_AIM_: Can you give all the entries below as a Markdown table with the columns Row and Line, with each nonblank line numbered in its own row and blank lines left out?

_GIVEN DATA_:
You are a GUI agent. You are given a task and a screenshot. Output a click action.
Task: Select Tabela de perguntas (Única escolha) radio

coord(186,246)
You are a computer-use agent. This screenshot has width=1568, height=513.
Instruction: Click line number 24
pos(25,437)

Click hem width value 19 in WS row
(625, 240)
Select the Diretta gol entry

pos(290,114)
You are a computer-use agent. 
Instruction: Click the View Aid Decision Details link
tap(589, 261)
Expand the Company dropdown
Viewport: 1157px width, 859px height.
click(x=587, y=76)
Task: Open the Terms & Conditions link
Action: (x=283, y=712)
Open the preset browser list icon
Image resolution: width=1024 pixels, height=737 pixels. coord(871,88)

_SOLUTION BELOW_:
| Row | Line |
|---|---|
| 1 | You are a GUI agent. You are given a task and a screenshot. Output a click action. |
| 2 | Task: Select Tabela de perguntas (Única escolha) radio |
| 3 | coord(186,246) |
| 4 | You are a computer-use agent. This screenshot has width=1568, height=513. |
| 5 | Instruction: Click line number 24 |
| 6 | pos(25,437) |
| 7 | Click hem width value 19 in WS row |
| 8 | (625, 240) |
| 9 | Select the Diretta gol entry |
| 10 | pos(290,114) |
| 11 | You are a computer-use agent.  |
| 12 | Instruction: Click the View Aid Decision Details link |
| 13 | tap(589, 261) |
| 14 | Expand the Company dropdown |
| 15 | Viewport: 1157px width, 859px height. |
| 16 | click(x=587, y=76) |
| 17 | Task: Open the Terms & Conditions link |
| 18 | Action: (x=283, y=712) |
| 19 | Open the preset browser list icon |
| 20 | Image resolution: width=1024 pixels, height=737 pixels. coord(871,88) |